Il n’est pas besoin de s’étendre sur l’incapacité des médias, soi-disant spécialisés, à parler de culture autrement qu’avec snobisme et effrayer de ce fait un public qui aurait pu s’y intéresser si l’intelligentsia ne le prenait pas d’aussi haut.

Let’s Get Lost s’atèle au personnage de Chet Baker, plus qu’à son œuvre. La personnalité complexe, ambiguë de Chet Baker méritait amplement l’ambitieux travail sur les images, en noir et blanc, de Bruce Weber, photographe de son état.

Le film traite autant de la musique de Chet que de son rapport à l’autre (et plus particulièrement à la femme). On pense bien que l’idée, clairement exprimée d’ailleurs au cours d’un entretien entre le réalisateur et son sujet, était de cerner le personnage de Chet Baker, et de faire la part entre le génie et l’homme.

Le plaisir du génialissime trompettiste à se voir mystifié de la sorte est manifeste, il joue un rôle parfaitement rodé (rien n’est jamais de sa faute, sa vie, ses accidents sont le résultat du hasard et tout glisse sur lui sans laisser de traces). Le public n'est pas dupe, mais il aime à regarder la mise en scène subtile de ce génie, un peu roublard.

Mais le génie et l’homme sont une seule et même entité, il est bouleversant pour chacun de l’avoir rencontré comme il est enivrant de toucher à l’art sans toutefois n’y rien comprendre et encore moins y contribuer. Il est évident que les différentes femmes interviewées, qui l’ont connu et l’ont aimé, s’y sont brûlées les ailes mais il persiste nettement qu'elles veulent encore toutes rester au plus près de la flamme.

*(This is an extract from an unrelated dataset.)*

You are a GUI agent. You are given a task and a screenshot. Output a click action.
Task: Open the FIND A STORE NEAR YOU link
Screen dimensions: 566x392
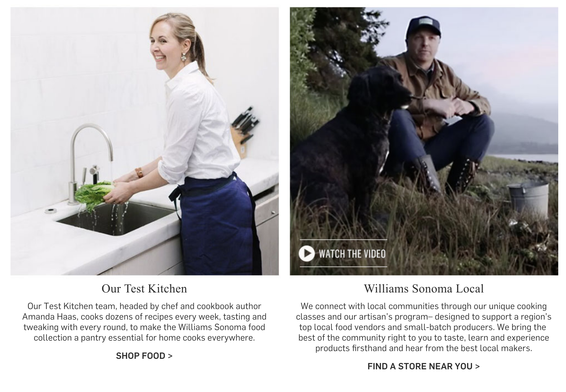point(424,366)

Il est aussi troublant de voir à quel point l'âge a si peu de prise sur Chet Baker. Il est lui, aussi hypnotisant en vieillard précocement usé devant la caméra que sur les images d'archives prises pendant sa jeunesse.

Comme beaucoup, j’avais été fascinée par les nombreuses photos du jeune trompettiste, par son charisme, de même que par sa voix douce et mélodieuse.
Il est un peu regrettable que le film ne fasse pas une plus grande place au sentiment de Chet sur sa propre musique et sur le jazz en général dans les sujets traités.

Esthétiquement, il reste un très bel objet, tant du point de vu de l’image que du son. Les personnages, notamment les femmes, confèrent aussi à l'oeuvre une élégance particulière, définie par chacune d'entre elles (pudeur, fierté, admiration s'y retrouvent).

Il est dommage que le film, parce que le Jazz n’est pas une musique "grand public", parce qu’un documentaire réalisé par un photographe, qui plus est en noir et blanc, sont des critères effrayant, n'est pas eu l'occasion de rencontrer plus largement son public. Finalement un film d'artiste qui tente, dans son oeuvre de traiter de la beauté elle même, la beauté inaccessilble, particulière d'un autre artiste, un trompettiste de génie, c'est cela que devrait être le cinéma.

 

La fin de l'histoire est triste, à peine légendaire. Chet Baker est mort, tombé d'une fenêtre "accidentellement", l'addiction a eu sa peau.

Il reste le jazz...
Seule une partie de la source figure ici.